As Antonio Cambanda dug into the dry, red dirt before him, he had the look of an unusually intense and wary gardener. He clipped weeds, softened the soil with water and then, with a short-handled shovel, delicately scraped his way forward.
He was searching not for bulbs but for land mines. After four decades of nearly continuous war, an estimated 500,000 mines remain sown in Angolan soil, still waiting to detonate with an unlucky step, as if the fighting here had not ended in 2002.
Most Angolans try to keep their distance from mines. But for $163 a month, or about $7 each workday, Cambanda seeks them out, inch by perilous inch. His is one of the few readily available jobs in a postwar economy that employs fewer than half of Angolan adults.
"I'm not just here making money," said Cambanda, 30, a slim, serious man who is married, has two children and dreams of becoming an engineer. "I'm also saving lives."
His gear is minimal: a shovel about the length of his forearm, a second one the size of a beach toy, a black water bucket, pruning shears and two sticks to measure the width and depth of the shallow trenches he digs in the minefield.
For protection, he wears Kevlar body armor over a blue jumpsuit and a clear plastic shield to safeguard his face. His hands, which come closest to the mines themselves, are covered in nothing more than white cotton gloves.
Most of the mines here were supplied by Cuba, remnants of the support given by that country to the Angolan government -- then avowedly communist -- in one of the Cold War's longest and least-noticed proxy conflicts. The Cubans laid the first mines in this field in 1980, when they had a military base here, according to the Halo Trust, an aid group based in Scotland that employs Cambanda and 530 others doing similar work in Angola.
The Angolan military added more mines to this field in 1988 and 1992, according to the trust.
Even small land mines contain enough explosives to kill or maim. The Angolan government says 700 people were killed and 2,300 injured in land-mine accidents over the past six years. Aid groups say the numbers are higher.
Most of the victims are men, according to the International Committee of the Red Cross. In towns and villages throughout central Angola, it is common to see men hobbling on crutches, their pant legs empty below one knee.
Workers such as Cambanda employ a rigorous technique to find the land mines without detonating them. The pressure plate that triggers a mine is on top of the device. Hitting a mine from the side or from below poses little danger, unless it has been dislodged, perhaps by unusually heavy rains, from its original position.
Cambanda never digs downward. He squats on a patch of soil already cleared of mines and leans forward, scraping the wall of a shallow trench in front of him. With each pass of the shovel, he moves gradually forward.

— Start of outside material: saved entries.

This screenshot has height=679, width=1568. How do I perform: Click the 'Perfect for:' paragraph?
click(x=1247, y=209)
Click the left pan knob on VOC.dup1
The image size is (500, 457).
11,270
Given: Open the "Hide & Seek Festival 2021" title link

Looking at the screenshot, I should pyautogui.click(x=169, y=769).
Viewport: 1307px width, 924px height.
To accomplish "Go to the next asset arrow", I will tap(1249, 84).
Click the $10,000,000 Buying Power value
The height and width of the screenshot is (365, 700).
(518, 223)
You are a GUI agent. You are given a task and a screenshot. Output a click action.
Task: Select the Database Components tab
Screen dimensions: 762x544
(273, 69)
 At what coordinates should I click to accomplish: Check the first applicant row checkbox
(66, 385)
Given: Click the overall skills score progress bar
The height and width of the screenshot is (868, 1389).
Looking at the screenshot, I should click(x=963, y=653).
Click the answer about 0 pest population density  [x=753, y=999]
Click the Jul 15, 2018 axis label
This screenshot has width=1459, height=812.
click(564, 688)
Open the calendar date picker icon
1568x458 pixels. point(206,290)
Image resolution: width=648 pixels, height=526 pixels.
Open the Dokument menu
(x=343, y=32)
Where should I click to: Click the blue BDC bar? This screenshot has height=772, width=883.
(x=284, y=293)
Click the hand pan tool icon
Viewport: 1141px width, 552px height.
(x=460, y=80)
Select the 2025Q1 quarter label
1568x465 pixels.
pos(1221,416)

About an hour into his work on a recent day, Cambanda's shovel hit a piece of plastic with a thud so soft that he could only feel it, not hear it. It was different, he said later, than the sharp clink of a rock. Cambanda stood up and gestured for a supervisor to examine it.
It turned out to be not a mine but the melted remnant of one that had been burned -- and most likely detonated -- during a brush fire set by villagers to chase off snakes, Halo Trust workers said.
The supervisor tossed the piece of black plastic aside. Cambanda again lowered himself to a squat and resumed digging beneath the hot Angolan sun.
Workers generally each clear an area 16 feet long by three feet wide in a full day of work. In that time, they might find 10 mines -- or they might find none.
In Huambo province, a rebel stronghold and the scene of some of the most intense fighting during the war, Halo Trust has identified 289 mine fields. Each field has about 50 mines, discouraging thousands of Angolans from returning home to replant their fields or resume school.
This minefield is among the worst. Since clearing began here in September 2001 -- several months after an accident blasted a man's arm off -- workers have unearthed more than 1,000 mines. Work is due to continue until February.
The area includes a schoolhouse, crumbling old colonial buildings and a line of new mud-brick homes. The structures are so close to the minefield that the workers shout at the villagers to go inside during the frequent controlled explosions.
About an hour after Cambanda found the burned remnants of a mine, he again felt the thud of plastic. He put down the short-handled shovel and grabbed the smaller one to clear away the dirt more gingerly. Soon he could see an intact mine about two inches below the surface.
Cambanda marked the spot by pounding two crossed sticks in front of the mine. Between the sticks, he wedged a red sign bearing a skull and crossbones and the word "Danger" in Portuguese and English.
Mines are detonated during the 10-minute breaks that safety regulations require after each 30 minutes of digging. During one such break this day, a supervisor laid a charge that resembled a doubled-over sausage beside Cambanda's mine and lit a white, three-minute fuse.
The supervisor retreated 300 feet, then counted down the last few seconds until the charge and the mine exploded together in a concussive boom that sounded like fireworks. A plume of black smoke rose above the minefield and lingered for several minutes before drifting away.
Cambanda pulled the plastic shield down over his face again and returned to work. Where the mine had sat, there was now a harmless pile of dirt. He picked up his short-handled shovel, cleared away the loose earth and resumed scraping.